• **Problem details**
Every single record below is to be reproduced exactly.

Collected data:

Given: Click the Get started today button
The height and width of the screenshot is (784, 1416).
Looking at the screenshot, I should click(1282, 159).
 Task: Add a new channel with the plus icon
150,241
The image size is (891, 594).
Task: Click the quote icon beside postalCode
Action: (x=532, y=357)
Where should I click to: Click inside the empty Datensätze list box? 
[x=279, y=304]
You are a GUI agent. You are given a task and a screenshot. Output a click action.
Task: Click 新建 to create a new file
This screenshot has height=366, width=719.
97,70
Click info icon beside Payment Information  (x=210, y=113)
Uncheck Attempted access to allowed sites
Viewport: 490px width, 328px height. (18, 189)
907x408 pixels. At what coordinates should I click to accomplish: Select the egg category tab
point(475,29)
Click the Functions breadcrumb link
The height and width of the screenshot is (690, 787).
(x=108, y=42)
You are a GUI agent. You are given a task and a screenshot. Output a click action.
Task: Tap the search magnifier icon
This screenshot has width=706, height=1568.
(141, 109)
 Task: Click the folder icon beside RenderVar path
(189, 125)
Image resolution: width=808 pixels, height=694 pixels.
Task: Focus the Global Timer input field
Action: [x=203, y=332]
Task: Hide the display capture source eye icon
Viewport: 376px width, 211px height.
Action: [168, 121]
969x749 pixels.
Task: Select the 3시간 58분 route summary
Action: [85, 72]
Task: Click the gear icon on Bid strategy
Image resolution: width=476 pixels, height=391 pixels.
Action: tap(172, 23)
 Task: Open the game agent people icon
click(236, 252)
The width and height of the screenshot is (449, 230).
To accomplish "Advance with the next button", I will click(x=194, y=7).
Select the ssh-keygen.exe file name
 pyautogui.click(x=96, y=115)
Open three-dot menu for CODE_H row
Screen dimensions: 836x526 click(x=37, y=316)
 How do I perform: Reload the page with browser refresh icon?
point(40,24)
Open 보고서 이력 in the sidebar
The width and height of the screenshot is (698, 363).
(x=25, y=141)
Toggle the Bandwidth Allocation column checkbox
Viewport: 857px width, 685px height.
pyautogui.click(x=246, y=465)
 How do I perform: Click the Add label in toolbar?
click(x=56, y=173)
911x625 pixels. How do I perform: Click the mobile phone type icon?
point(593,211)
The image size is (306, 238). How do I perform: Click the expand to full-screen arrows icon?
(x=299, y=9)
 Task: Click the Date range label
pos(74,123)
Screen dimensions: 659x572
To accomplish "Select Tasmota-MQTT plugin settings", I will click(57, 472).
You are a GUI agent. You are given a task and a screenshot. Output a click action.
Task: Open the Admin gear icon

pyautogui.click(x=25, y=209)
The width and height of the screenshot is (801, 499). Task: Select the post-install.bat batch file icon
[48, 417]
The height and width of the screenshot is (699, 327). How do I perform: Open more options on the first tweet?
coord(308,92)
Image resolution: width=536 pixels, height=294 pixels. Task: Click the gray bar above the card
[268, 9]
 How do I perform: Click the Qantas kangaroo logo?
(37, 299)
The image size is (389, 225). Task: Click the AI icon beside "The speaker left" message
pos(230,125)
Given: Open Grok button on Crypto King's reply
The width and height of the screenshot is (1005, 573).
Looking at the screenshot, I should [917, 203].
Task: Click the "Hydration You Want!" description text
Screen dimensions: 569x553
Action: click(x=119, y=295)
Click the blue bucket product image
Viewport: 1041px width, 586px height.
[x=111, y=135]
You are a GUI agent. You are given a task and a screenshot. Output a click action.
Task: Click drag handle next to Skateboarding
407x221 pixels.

• **Answer box**
Given: Click the Get started today button
The height and width of the screenshot is (784, 1416).
Looking at the screenshot, I should click(1282, 159).
 Task: Add a new channel with the plus icon
150,241
The image size is (891, 594).
Task: Click the quote icon beside postalCode
Action: (x=532, y=357)
Where should I click to: Click inside the empty Datensätze list box? 
[x=279, y=304]
You are a GUI agent. You are given a task and a screenshot. Output a click action.
Task: Click 新建 to create a new file
This screenshot has height=366, width=719.
97,70
Click info icon beside Payment Information  (x=210, y=113)
Uncheck Attempted access to allowed sites
Viewport: 490px width, 328px height. (18, 189)
907x408 pixels. At what coordinates should I click to accomplish: Select the egg category tab
point(475,29)
Click the Functions breadcrumb link
The height and width of the screenshot is (690, 787).
(x=108, y=42)
You are a GUI agent. You are given a task and a screenshot. Output a click action.
Task: Tap the search magnifier icon
This screenshot has width=706, height=1568.
(141, 109)
 Task: Click the folder icon beside RenderVar path
(189, 125)
Image resolution: width=808 pixels, height=694 pixels.
Task: Focus the Global Timer input field
Action: [x=203, y=332]
Task: Hide the display capture source eye icon
Viewport: 376px width, 211px height.
Action: [168, 121]
969x749 pixels.
Task: Select the 3시간 58분 route summary
Action: [85, 72]
Task: Click the gear icon on Bid strategy
Image resolution: width=476 pixels, height=391 pixels.
Action: tap(172, 23)
 Task: Open the game agent people icon
click(236, 252)
The width and height of the screenshot is (449, 230).
To accomplish "Advance with the next button", I will click(x=194, y=7).
Select the ssh-keygen.exe file name
 pyautogui.click(x=96, y=115)
Open three-dot menu for CODE_H row
Screen dimensions: 836x526 click(x=37, y=316)
 How do I perform: Reload the page with browser refresh icon?
point(40,24)
Open 보고서 이력 in the sidebar
The width and height of the screenshot is (698, 363).
(x=25, y=141)
Toggle the Bandwidth Allocation column checkbox
Viewport: 857px width, 685px height.
pyautogui.click(x=246, y=465)
 How do I perform: Click the Add label in toolbar?
click(x=56, y=173)
911x625 pixels. How do I perform: Click the mobile phone type icon?
point(593,211)
The image size is (306, 238). How do I perform: Click the expand to full-screen arrows icon?
(x=299, y=9)
 Task: Click the Date range label
pos(74,123)
Screen dimensions: 659x572
To accomplish "Select Tasmota-MQTT plugin settings", I will click(57, 472).
You are a GUI agent. You are given a task and a screenshot. Output a click action.
Task: Open the Admin gear icon

pyautogui.click(x=25, y=209)
The width and height of the screenshot is (801, 499). Task: Select the post-install.bat batch file icon
[48, 417]
The height and width of the screenshot is (699, 327). How do I perform: Open more options on the first tweet?
coord(308,92)
Image resolution: width=536 pixels, height=294 pixels. Task: Click the gray bar above the card
[268, 9]
 How do I perform: Click the Qantas kangaroo logo?
(37, 299)
The image size is (389, 225). Task: Click the AI icon beside "The speaker left" message
pos(230,125)
Given: Open Grok button on Crypto King's reply
The width and height of the screenshot is (1005, 573).
Looking at the screenshot, I should [917, 203].
Task: Click the "Hydration You Want!" description text
Screen dimensions: 569x553
Action: click(x=119, y=295)
Click the blue bucket product image
Viewport: 1041px width, 586px height.
[x=111, y=135]
You are a GUI agent. You are given a task and a screenshot. Output a click action.
Task: Click drag handle next to Skateboarding
407x221 pixels.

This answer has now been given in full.